Show me every line in the listing that has the word "computer".
Exercise data below:
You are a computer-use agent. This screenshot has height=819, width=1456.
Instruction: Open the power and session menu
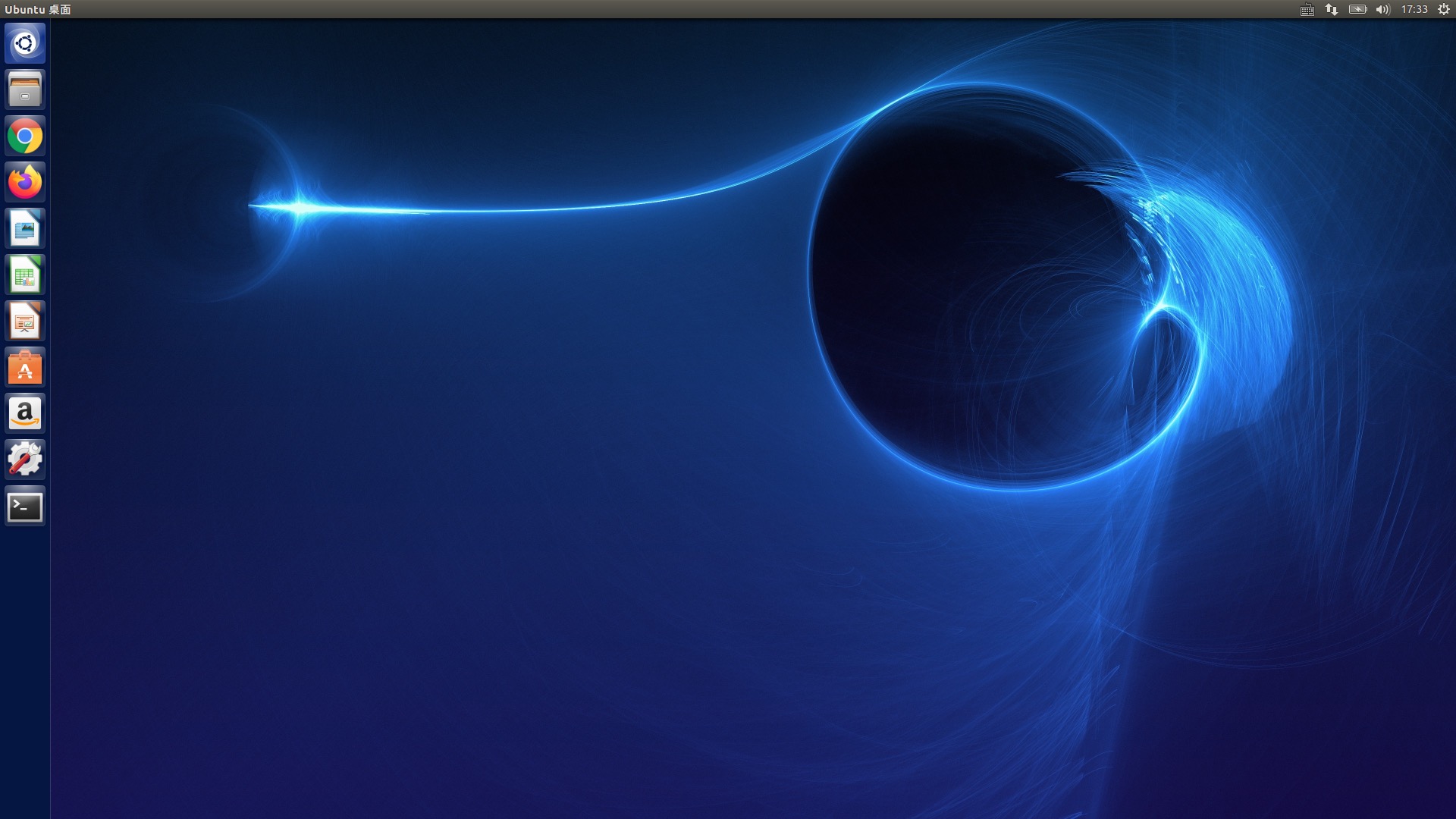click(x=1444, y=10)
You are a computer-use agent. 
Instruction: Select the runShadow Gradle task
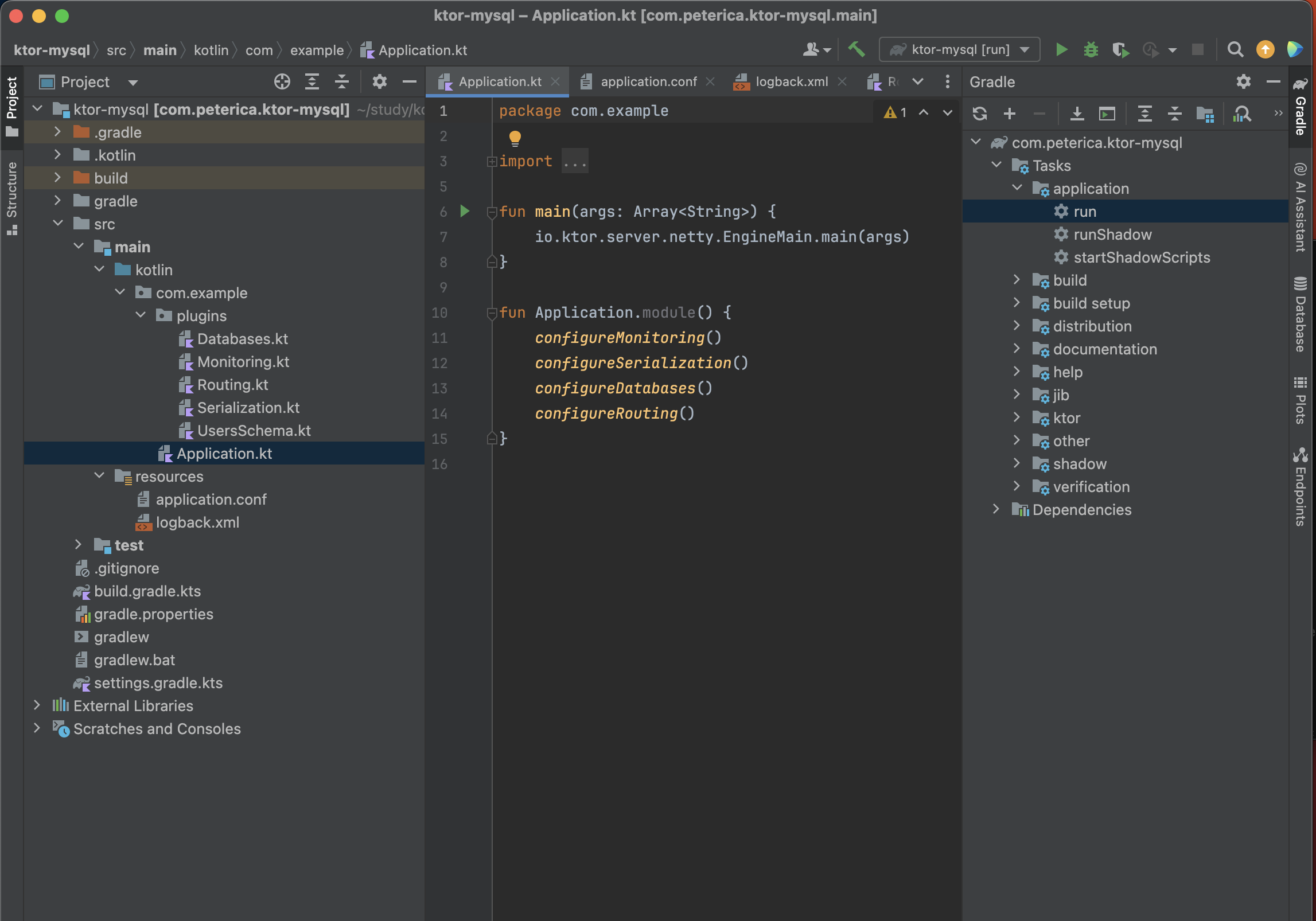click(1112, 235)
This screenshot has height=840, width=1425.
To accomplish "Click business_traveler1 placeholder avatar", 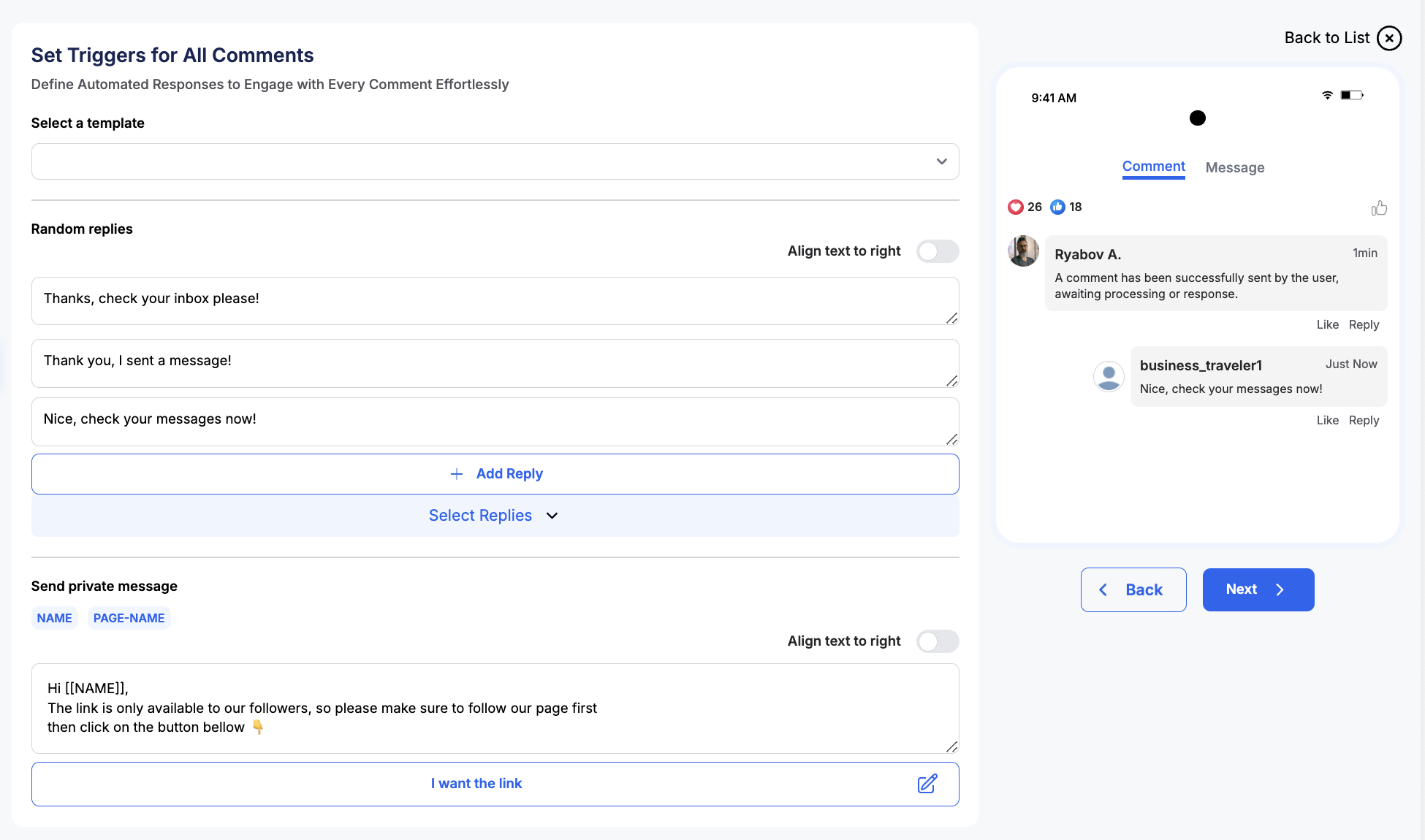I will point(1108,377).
End of Exercise data.
**Exercise output:**
You are a computer-use agent. This screenshot has height=819, width=1456.
You are a computer-use agent. 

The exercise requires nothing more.